Mumbai: The Sensex dropped by 147 points, its biggest fall in two weeks, as investors adopted a cautious stance amid political uncertainty and weak global stock market trends.
The BSE benchmark index opened 203 points down at 18,292.22 in volatile trading. Brokers said sentiment was hit with Trinamool Congress announcing that it will withdraw ministers from the UPA government over the issue of FDI in retail, diesel price hike and cap on supply of LPG cylinders.
Global cues also soured domestic market activity after reports that China's manufacturing industry will contract for 11th month. Asian markets closed 1-2 per cent down while Europe was also trading lower in afternoon deals.
The Sensex, however, recouped some losses on the back of rise in IT stocks TCS and Infosys, and closed at 18,349.25, down 146.76 points or 0.79 percent -- the second straight day of losses. Today's fall is the worst single-day fall since September 3 when it fell by 157.24 points.
"After weak Chinese data, investors again opted to book profits in the one of the strongest rallies witnessed recently. Political derangement also soured sentiments," said Nidhi Sarswat, Senior Research Analyst, Bonanza Portfolio.
Twenty scrips led by PSUs including Bhel, Gail and Coal India of the 30-share Sensex ended among losers. Reliance Industries, ICICI Bank and HDFC also pulled down the index.

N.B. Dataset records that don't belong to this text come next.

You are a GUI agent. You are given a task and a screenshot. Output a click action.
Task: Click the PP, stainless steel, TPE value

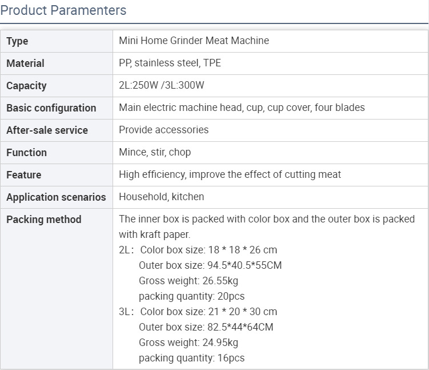(170, 63)
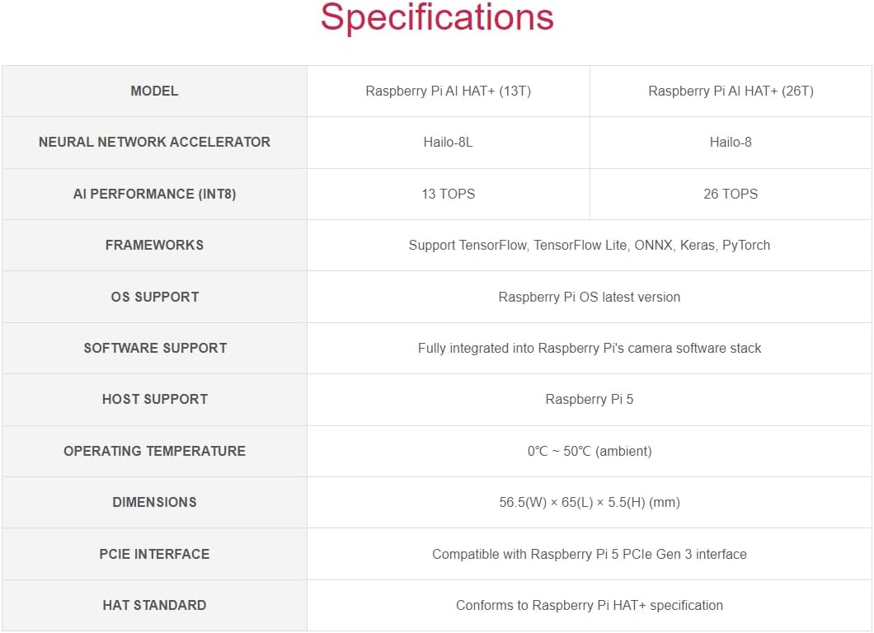This screenshot has width=874, height=633.
Task: Select the Raspberry Pi AI HAT+ (26T) cell
Action: click(x=731, y=91)
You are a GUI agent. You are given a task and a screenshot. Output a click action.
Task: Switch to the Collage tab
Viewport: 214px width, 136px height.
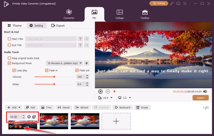tap(120, 14)
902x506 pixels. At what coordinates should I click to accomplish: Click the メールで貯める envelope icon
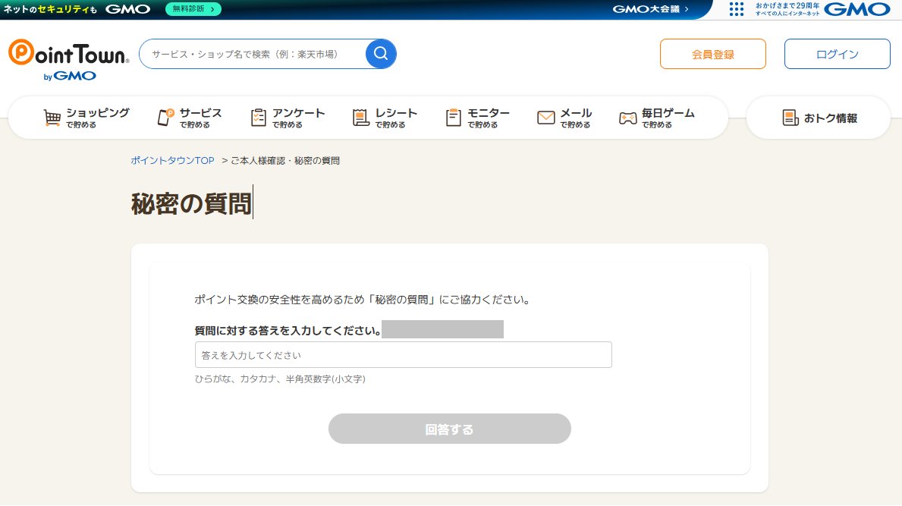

Likewise, the 50-share NSE index dropped by 45.80 poins to 5,554.25, after touching a day's low of 5,534.90.
The metal sector index suffered the most by losing 2.28 percent amid a weak trend in base metals at the London Metal Exchange. It was followed by capital goods sector that lost 1.94 per cent and the power sector that shed 1.63 percent.
The government had unveiled last week big-bang reforms by opting to hike diesel prices after 14 months and allowing FDI in aviation and retail sectors, among others.